Education In Isolation
I have two kiddos (17 (M) and 14 (F)) in public High School. I have a nephew (10) and niece (7) in public Elementary.
Needless to say the “education from home” amidst this COVID crisis has been troubling. In talking with my brother, it sounds like Elementary education has being going reasonably well for his family. These thoughts are primarily formed by my experience with my crew.
As with the state of our Hospitals, the systems and frameworks we setup to educate our children (public and private) have failed deeply in this pandemic. While there is an immediacy to the physical health challenge of course, I’m faced with the longer-term impact of what this pandemic means to the next generation’s education.
A few things stand out for me:
- Social. Humans are social animals (even us introverts), and the developmental window our children are in has been slammed shut when it comes to social/human interaction. As the state of our broader world today has proven to us, video/audio/text is not a replacement for healthy human interaction, in fact, it wreaks havoc on it. The psychological impact this isolation is having on our kids is heavy.
- Curriculum. Watching the teachers attempt to morph their curriculum to “remote learning” has been a disaster. The tools they’re using to disseminate information, collect information, register attendance, and generally communicate is embarrassing. It’s hard to blame any of the teachers themselves; most are doing the best they can. Teaching younger minds through disconnected experiences en mass, simply doesn’t work. It’s hard to blame the administrations themselves either, as they had to turn on a dime into the unknown. Particularly troubling on the curriculum front has been that my kids can get all of their work done in just a couple of hours each day. Part of that is probably a stripped down curriculum to simplify the process during stressful times. Another part is of course because in-person education incoroporates socialization which is important. However, I’ve resolved at least a few hours everyday of our in-person schooling was probably a complete waste of time and wholely inefficient.
- Teachers. Parents aren’t equipped to be teachers of the curriculum we’ve come to expect our children to learn. Teachers aren’t equipped to teach/deliver said curriculum “remotely.” We’re many decades into supporting a system (in-person, school-house, “teachers”) that wasn’t remotely designed for “at home.” To make things worse, that support has been pitiful at best over the past several decades. The system’s been crumbling for a long time.

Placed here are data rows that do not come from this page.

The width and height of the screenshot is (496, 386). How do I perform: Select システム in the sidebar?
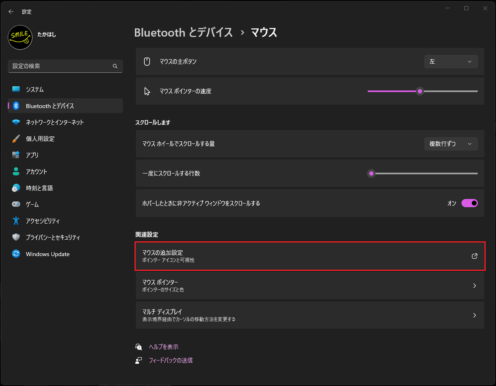tap(35, 90)
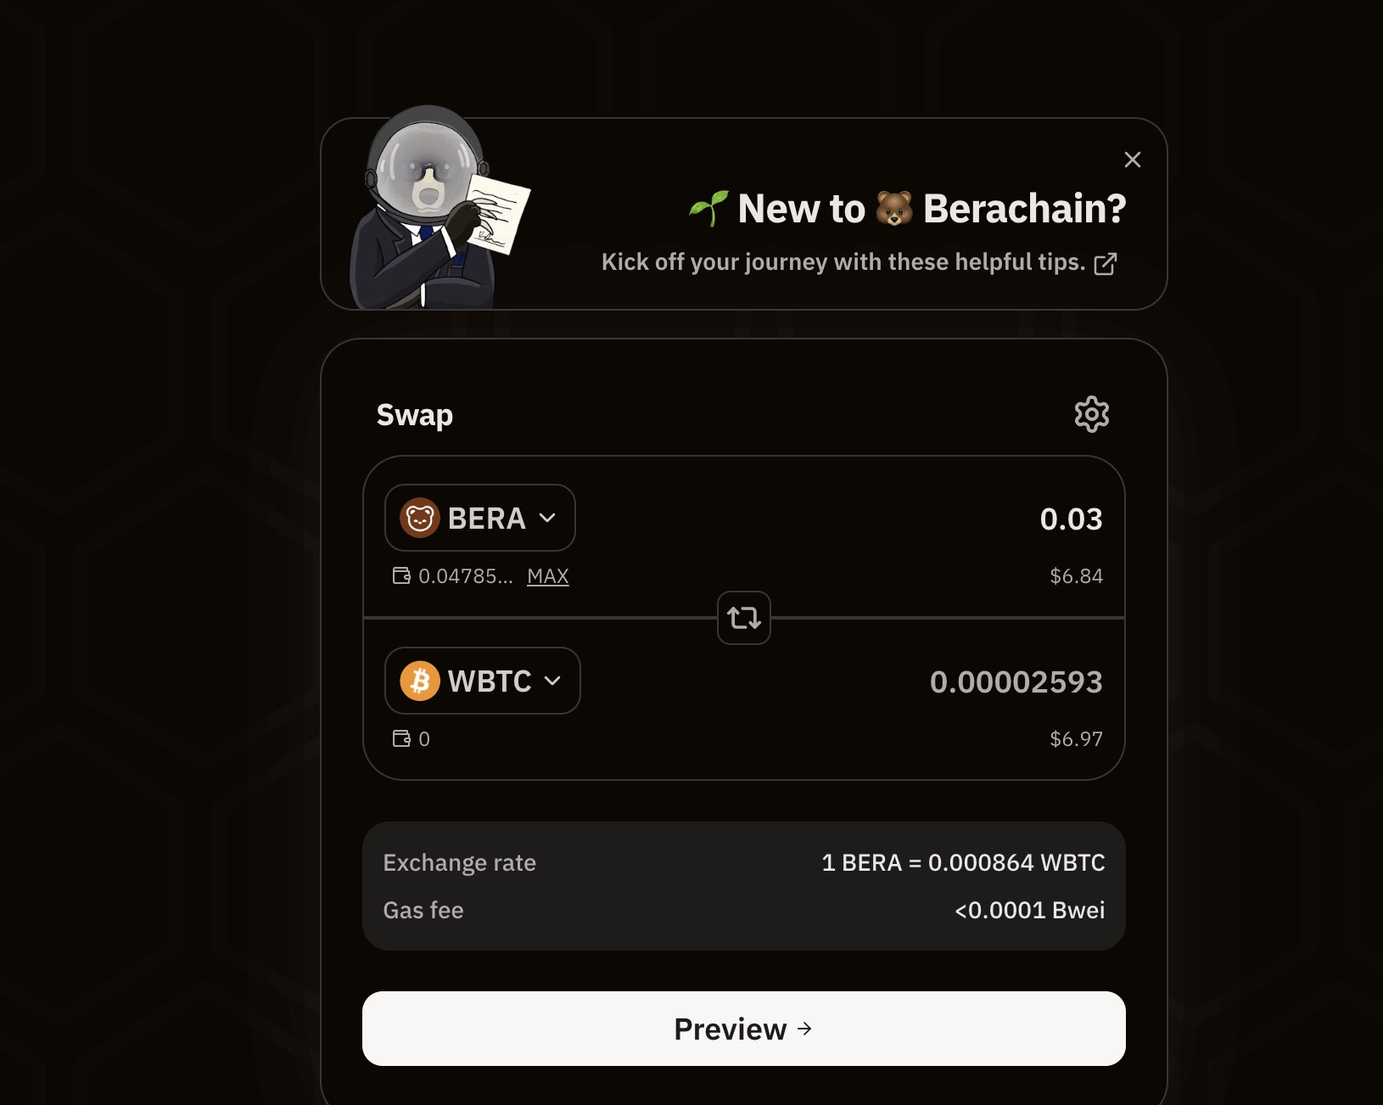
Task: Click the swap direction arrows icon
Action: [x=744, y=618]
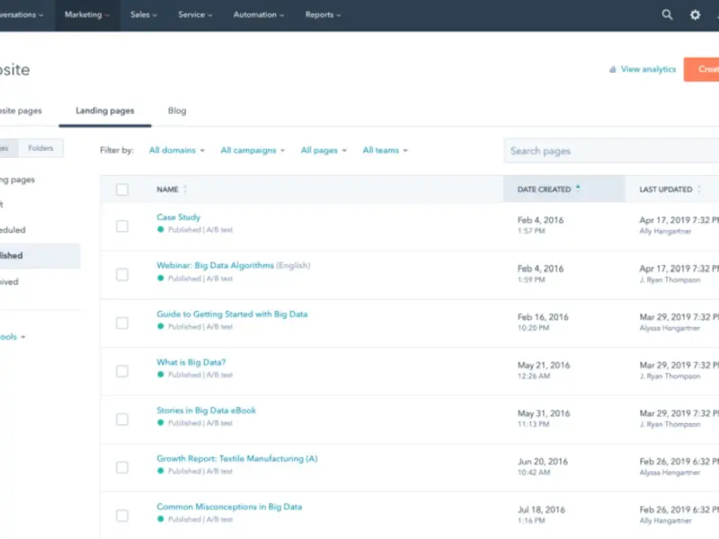Open the All teams filter dropdown
The image size is (719, 539).
pyautogui.click(x=385, y=151)
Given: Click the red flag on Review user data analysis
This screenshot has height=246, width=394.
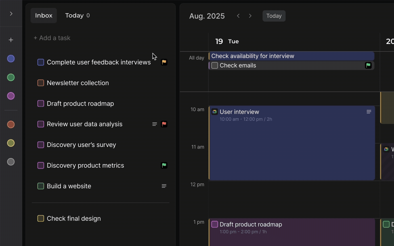Looking at the screenshot, I should tap(164, 124).
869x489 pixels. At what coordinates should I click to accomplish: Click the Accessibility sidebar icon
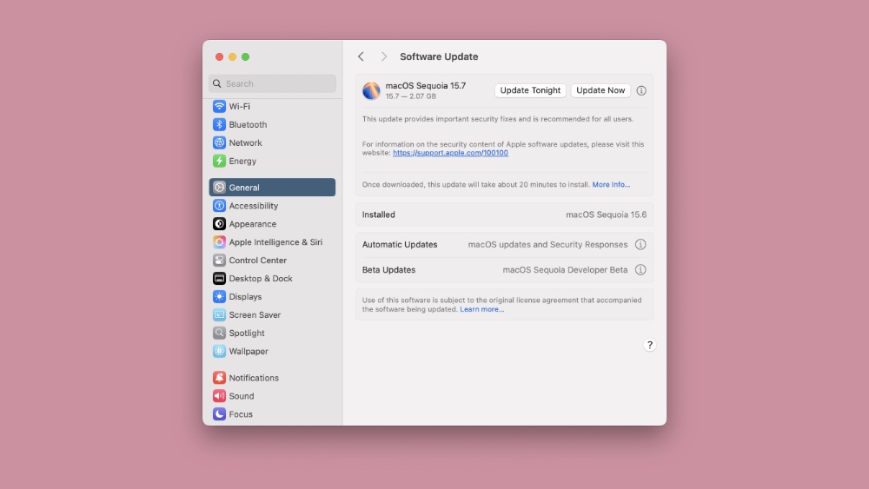(x=220, y=206)
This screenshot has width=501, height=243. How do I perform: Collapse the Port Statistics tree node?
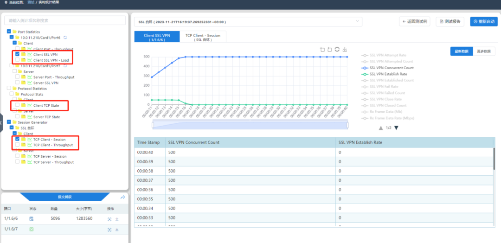point(9,32)
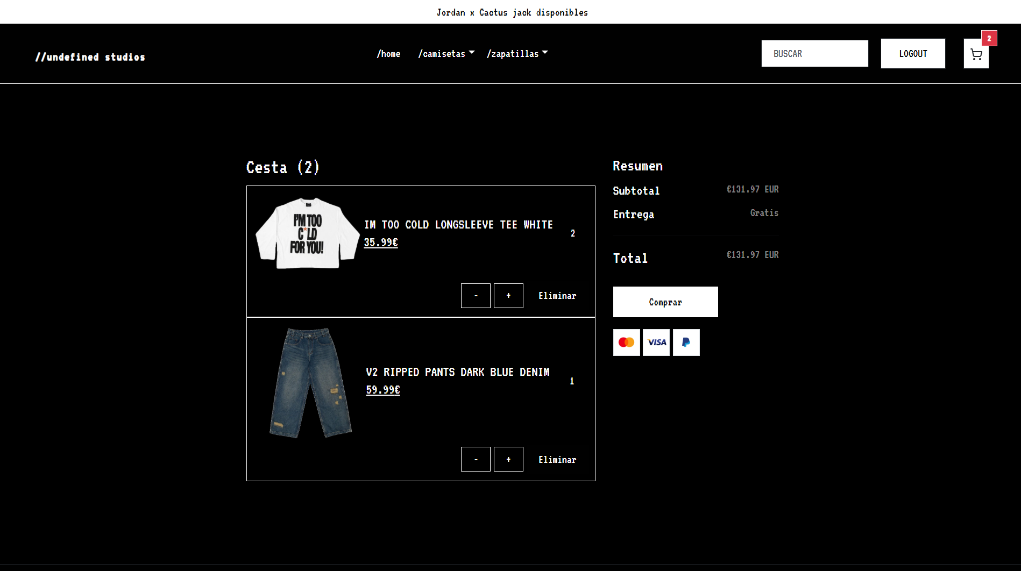Open the shopping cart icon

(x=976, y=54)
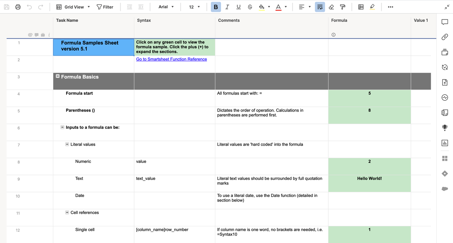Viewport: 453px width, 243px height.
Task: Collapse the Formula Basics section
Action: [57, 75]
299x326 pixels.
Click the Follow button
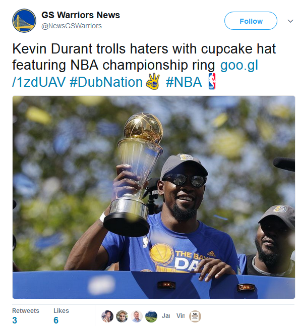(251, 21)
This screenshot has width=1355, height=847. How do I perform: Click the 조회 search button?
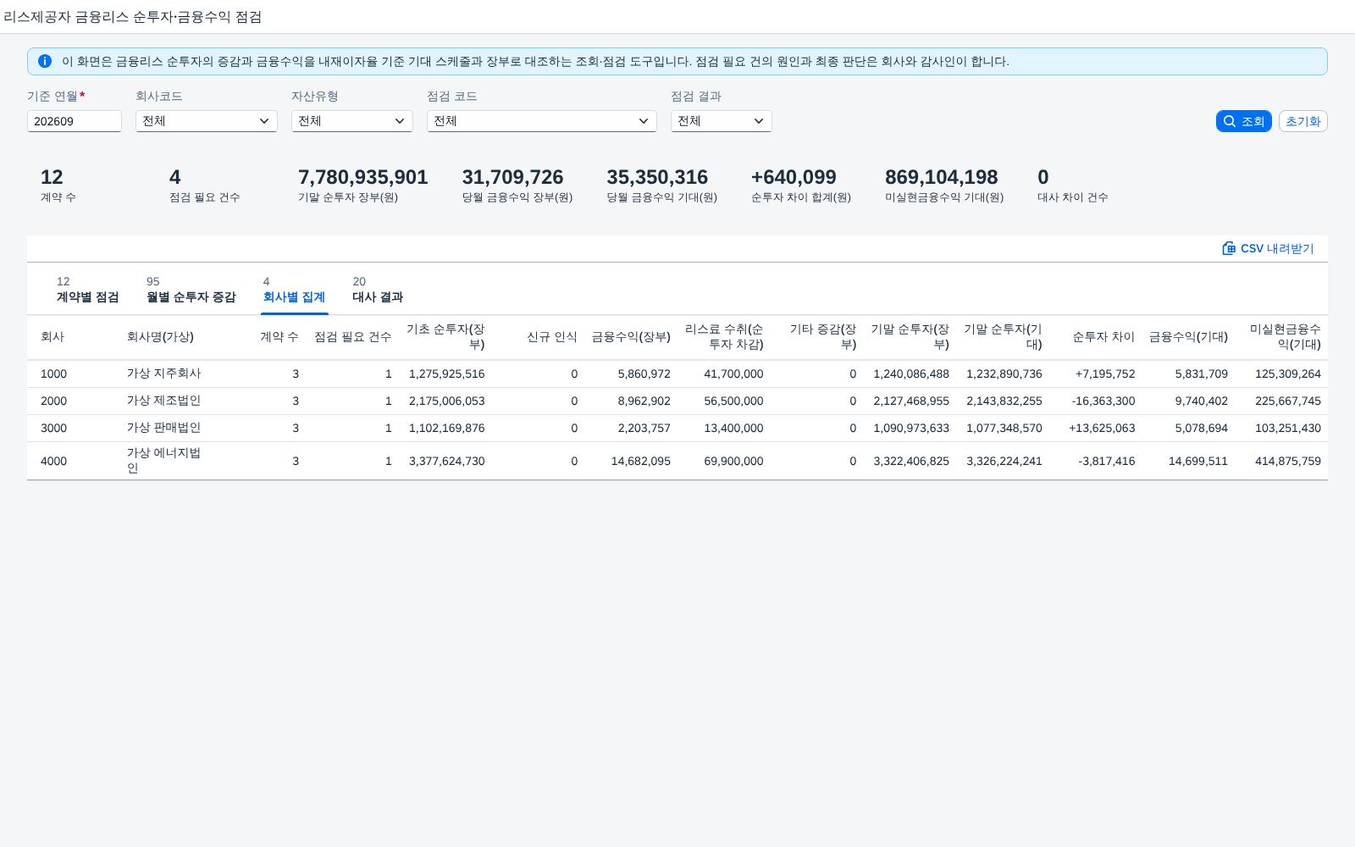(1243, 121)
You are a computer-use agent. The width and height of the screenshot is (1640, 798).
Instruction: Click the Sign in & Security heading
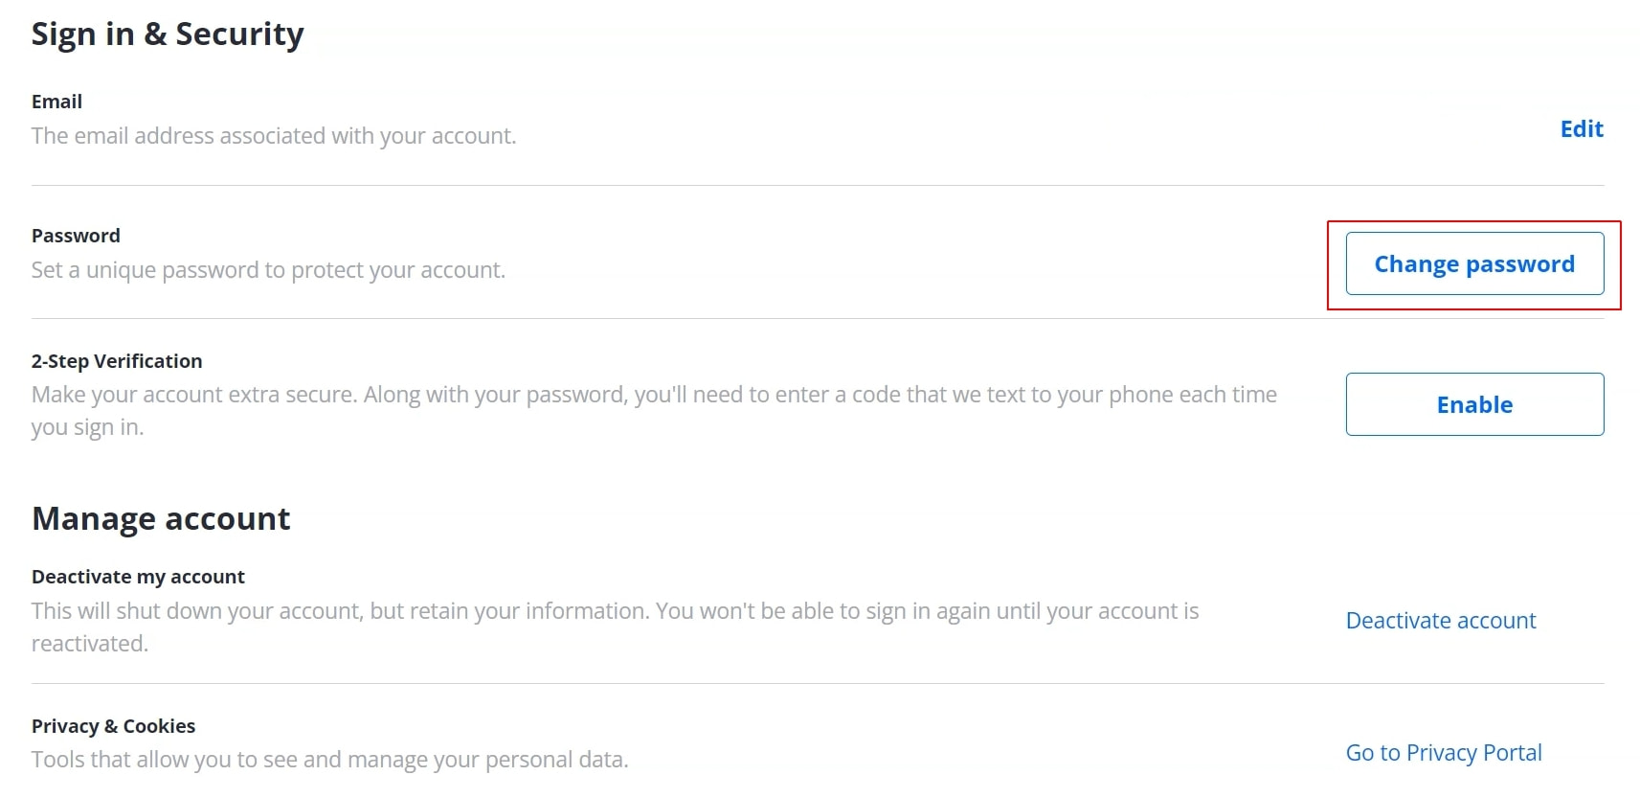pos(168,34)

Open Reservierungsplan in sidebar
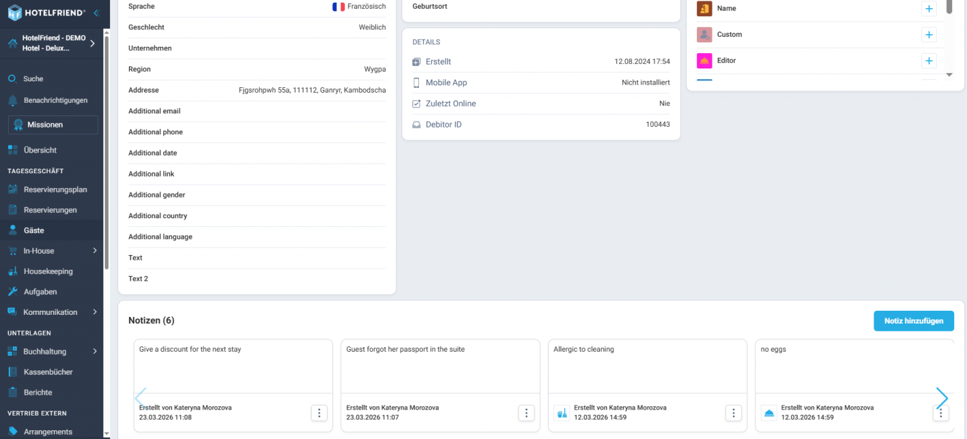[55, 189]
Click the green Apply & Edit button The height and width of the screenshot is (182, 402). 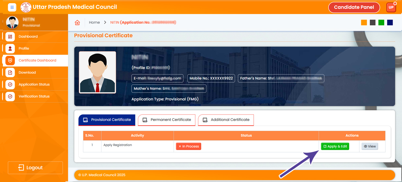(335, 146)
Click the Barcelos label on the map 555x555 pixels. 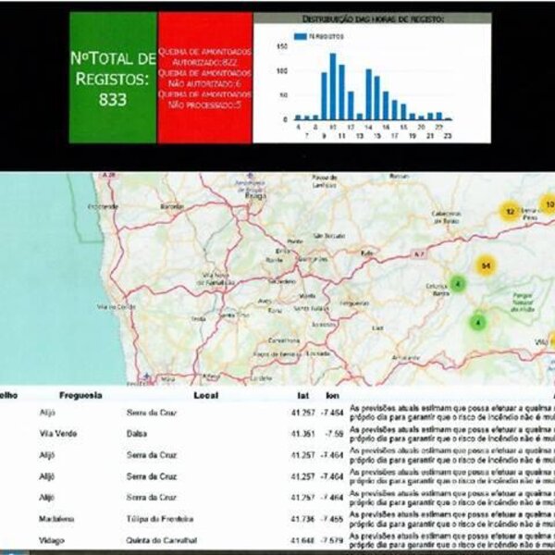[172, 207]
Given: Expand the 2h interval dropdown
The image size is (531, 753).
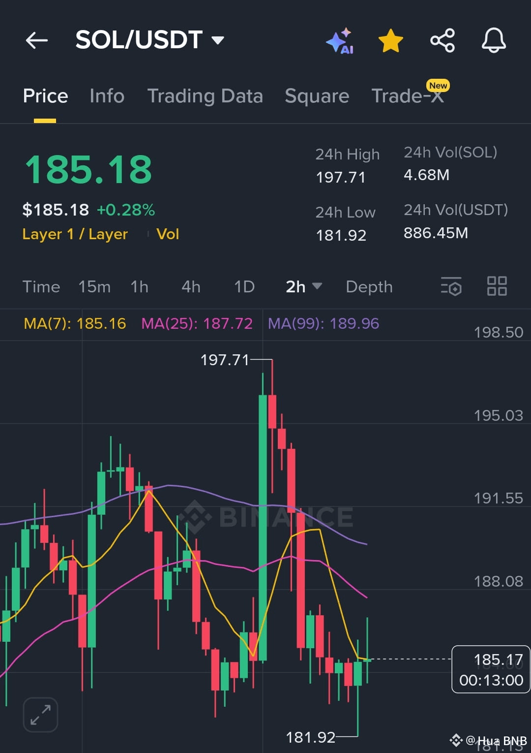Looking at the screenshot, I should tap(303, 286).
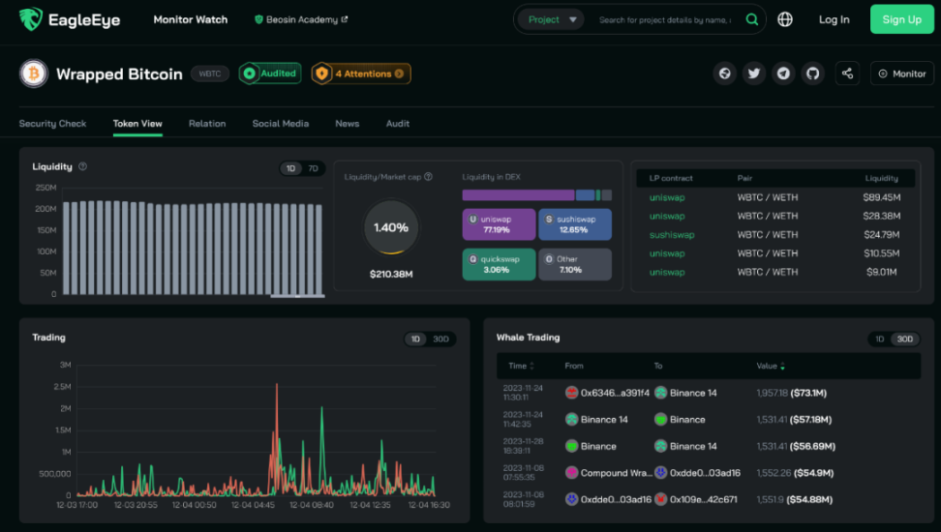941x532 pixels.
Task: Switch Trading chart to 30D
Action: [440, 340]
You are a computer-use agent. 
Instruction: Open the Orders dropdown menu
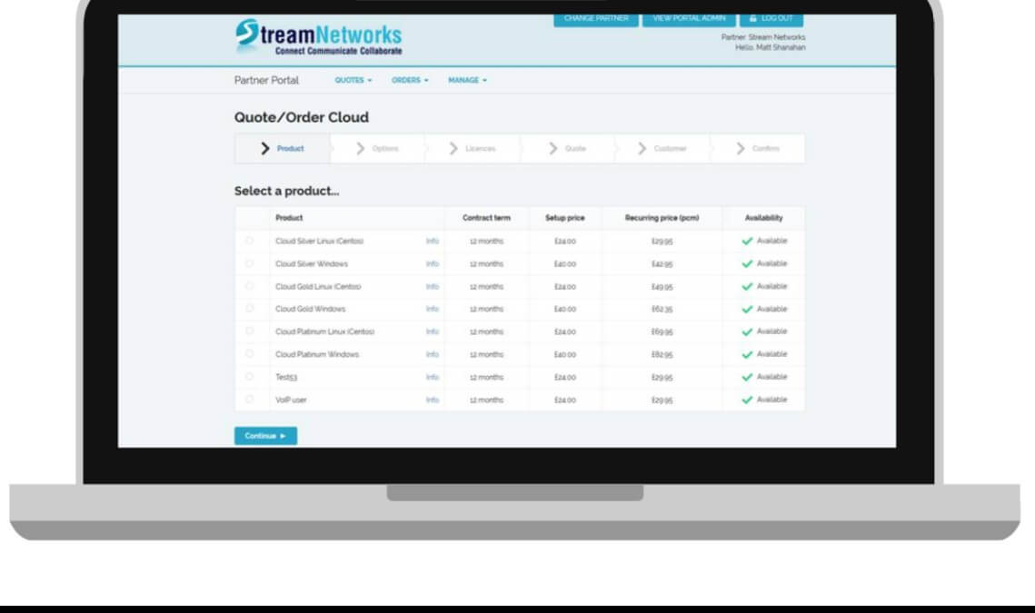410,81
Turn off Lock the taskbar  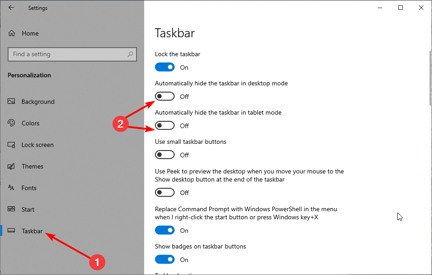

- Online. There is a non-trivial percentage of our population that doesn’t have reliable infrastructure (quiet place at home, network connection, devices) to support “remote learning” anyway, so, the above points don’t even apply. I read a story the other day about some kids being caught outside their school under a blanket huddling around a screen to use the school’s WiFi access point in order to do their schoolwork.
- Welfare. I didn’t understand why our school district administrators were beating the “food distribution” drum so loudly from the onset. It turns out, we use our public schools as a means to actually feed a non-trivial percentage of our child population in the United States. I had no idea. This gets complicated when there’s no cafeteria to leverage for distribution.
- The Gap. We are faced with at least a three-month gap in the education of our children at large. Are they learning during this period? Of course, but, not at all to the degree they were before the crisis. How does that play out downstream? From graduation, to college, to future employer expectations, etc.
I can’t believe things could be any more desperate for our education system than they have been over the past few decades, but, they are. Our districts are sitting ducks for the slick technology packages that technology driven education firms have been aching to sell. “5G? Now’s the time!” “Screens for all? Now’s the time.” “Digital curriculum? Let’s get you setup with that!” I fear that desperation is going to cause deep and wide contracts to be signed without a semblance of a broader plan for national education expectations. We may be entering a highly splintered education era.
It would be cool if we ralllied in this time of need and pulled together a comprehensive plan to educate our children. One that supports the children, teachers, and the parents. Education would be such a neat thing to throw weight behind in this moment. We have a chance to reboot the system. I’m curious to see how this goes.